_AIM 1_: Reproduce the following portion of the passage on spellcasting sources word for word, beginning at the words "Bounding past the" and ending after the words "established caster traditions.".

_DOCUMENT PASSAGE_:
[start]
Bounding past the choice of not breaking
with the past and settling for the classic Vancian spellcasting as my major
design constraint, I wish to lay out the system’s constituent elements. The
following will touch on both fluff and crunch but the whole of it ought to be of use in
defining a caster’s place in the setting, on what amounts to a series of branching
paths, flowing down from the power’s source and taking final shape in one of
the established caster traditions.
Considering the Source – the Divine, the Primordial and the
Arcane
First to be considered must be
the prime movers of magic, emanating from three archetypical sources of power:
Divine magic emanates from full-fledged Deities, who by dint of
whim, interest or passion have cast their lot with mankind’s fate, sometimes being
outright entwined with it. Contained herein are the very forces that shape the wheeling ways of the
world and that enforce everything that will ever matter, from the eternal turn
of the seasons to the cycles of life and death.
Primordial energies flow from a removed “thou”, that despite possibly commanding sufficient
power to integrate a pantheon and suscitate structured worship simply
transcends the concept entirely, either by definition or by being antithetical
to humankind. Entities like Demons, Titans, Nature Spirits or even transplanar
Others. Untinged by civilization, impervious to human understanding, unfettered
by moral considerations and utterly indifferent to the shallow trials of
mortality. These profane energies fuel those aligned, knowingly or
otherwise, with entities wholly given to entropy, chaos or the aloof indifference of nature.
Arcane power is extracted from the unbounded potential within the
self, the barriers that contain it broken down through whichever accidental combination
of fortune and entropic trauma. It is at once the most crude by origin and sophisticated by design, the most tightly reined and
the most spectacular. Its existence by itself testimony of a profoundly
upsetting shift of a world’s inherent balance, as it embodies the usurpation by
mankind of the wherewithal of greater powers.
Channeling the Source
Beyond the three mystical
wellsprings, there is an overlying duality explaining the mediation of access
to each of them: a divide of methodologies, the first based on
revelation, humility and submission to higher power, the other on discovery,
appropriation and solipsist hubris, such are the differences between Conduits
and Shapers.
[end]
_MATERIALS PROVIDED_:
[start]
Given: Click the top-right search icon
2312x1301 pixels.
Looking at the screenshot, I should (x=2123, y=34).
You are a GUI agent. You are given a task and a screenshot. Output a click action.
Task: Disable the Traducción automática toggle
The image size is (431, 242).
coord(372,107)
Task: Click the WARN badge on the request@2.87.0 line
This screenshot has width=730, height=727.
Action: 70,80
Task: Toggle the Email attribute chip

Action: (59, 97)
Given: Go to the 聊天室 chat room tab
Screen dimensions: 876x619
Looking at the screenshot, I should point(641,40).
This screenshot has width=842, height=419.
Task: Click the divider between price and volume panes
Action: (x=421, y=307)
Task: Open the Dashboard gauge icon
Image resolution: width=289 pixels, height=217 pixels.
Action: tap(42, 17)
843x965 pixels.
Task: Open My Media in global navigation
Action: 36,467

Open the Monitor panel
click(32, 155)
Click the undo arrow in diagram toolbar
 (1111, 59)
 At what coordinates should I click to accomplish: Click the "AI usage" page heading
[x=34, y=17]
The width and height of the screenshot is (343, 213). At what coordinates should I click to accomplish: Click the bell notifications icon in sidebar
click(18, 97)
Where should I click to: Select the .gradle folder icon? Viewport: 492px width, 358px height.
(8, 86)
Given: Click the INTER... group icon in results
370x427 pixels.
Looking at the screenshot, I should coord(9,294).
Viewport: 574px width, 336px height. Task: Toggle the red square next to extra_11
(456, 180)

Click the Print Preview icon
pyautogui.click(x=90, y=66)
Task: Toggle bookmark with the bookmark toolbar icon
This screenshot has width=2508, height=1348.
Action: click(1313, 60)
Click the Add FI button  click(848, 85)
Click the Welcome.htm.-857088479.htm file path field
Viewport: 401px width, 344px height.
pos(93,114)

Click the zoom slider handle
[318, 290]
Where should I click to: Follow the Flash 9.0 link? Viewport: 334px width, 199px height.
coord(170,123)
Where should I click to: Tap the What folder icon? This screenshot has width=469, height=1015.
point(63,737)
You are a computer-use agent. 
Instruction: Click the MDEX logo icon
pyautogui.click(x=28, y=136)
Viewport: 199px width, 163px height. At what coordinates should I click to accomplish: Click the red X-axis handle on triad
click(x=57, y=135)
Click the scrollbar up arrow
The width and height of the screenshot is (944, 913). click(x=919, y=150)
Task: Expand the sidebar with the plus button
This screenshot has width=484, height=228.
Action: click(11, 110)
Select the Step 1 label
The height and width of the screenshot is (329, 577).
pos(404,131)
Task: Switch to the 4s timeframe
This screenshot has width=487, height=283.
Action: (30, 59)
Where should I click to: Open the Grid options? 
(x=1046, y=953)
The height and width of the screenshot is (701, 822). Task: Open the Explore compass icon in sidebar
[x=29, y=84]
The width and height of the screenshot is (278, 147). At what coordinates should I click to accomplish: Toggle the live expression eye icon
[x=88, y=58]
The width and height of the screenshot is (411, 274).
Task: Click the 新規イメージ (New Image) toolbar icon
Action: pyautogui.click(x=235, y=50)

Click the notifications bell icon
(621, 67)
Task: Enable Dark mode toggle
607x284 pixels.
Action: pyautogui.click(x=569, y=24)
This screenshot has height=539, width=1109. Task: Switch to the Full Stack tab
[end]
_AIM 2_: Update the entries from the line containing "Where should I click to: Tap" through the last line of the entries by replacing "sidebar" with "side panel" and leaving everything else unchanged. Return only those lines.

_TASK SOLUTION 1_:
Bounding past the choice of not breaking
with the past and settling for the classic Vancian spellcasting as my major
design constraint, I wish to lay out the system’s constituent elements. The
following will touch on both fluff and crunch but the whole of it ought to be of use in
defining a caster’s place in the setting, on what amounts to a series of branching
paths, flowing down from the power’s source and taking final shape in one of
the established caster traditions.

_TASK SOLUTION 2_:
Where should I click to: Tap the What folder icon? This screenshot has width=469, height=1015.
point(63,737)
You are a computer-use agent. 
Instruction: Click the MDEX logo icon
pyautogui.click(x=28, y=136)
Viewport: 199px width, 163px height. At what coordinates should I click to accomplish: Click the red X-axis handle on triad
click(x=57, y=135)
Click the scrollbar up arrow
The width and height of the screenshot is (944, 913). click(x=919, y=150)
Task: Expand the side panel with the plus button
This screenshot has width=484, height=228.
Action: click(11, 110)
Select the Step 1 label
The height and width of the screenshot is (329, 577).
pos(404,131)
Task: Switch to the 4s timeframe
This screenshot has width=487, height=283.
Action: (30, 59)
Where should I click to: Open the Grid options? 
(x=1046, y=953)
The height and width of the screenshot is (701, 822). Task: Open the Explore compass icon in side panel
[x=29, y=84]
The width and height of the screenshot is (278, 147). At what coordinates should I click to accomplish: Toggle the live expression eye icon
[x=88, y=58]
The width and height of the screenshot is (411, 274).
Task: Click the 新規イメージ (New Image) toolbar icon
Action: pyautogui.click(x=235, y=50)

Click the notifications bell icon
(621, 67)
Task: Enable Dark mode toggle
607x284 pixels.
Action: pyautogui.click(x=569, y=24)
This screenshot has height=539, width=1109. Task: Switch to the Full Stack tab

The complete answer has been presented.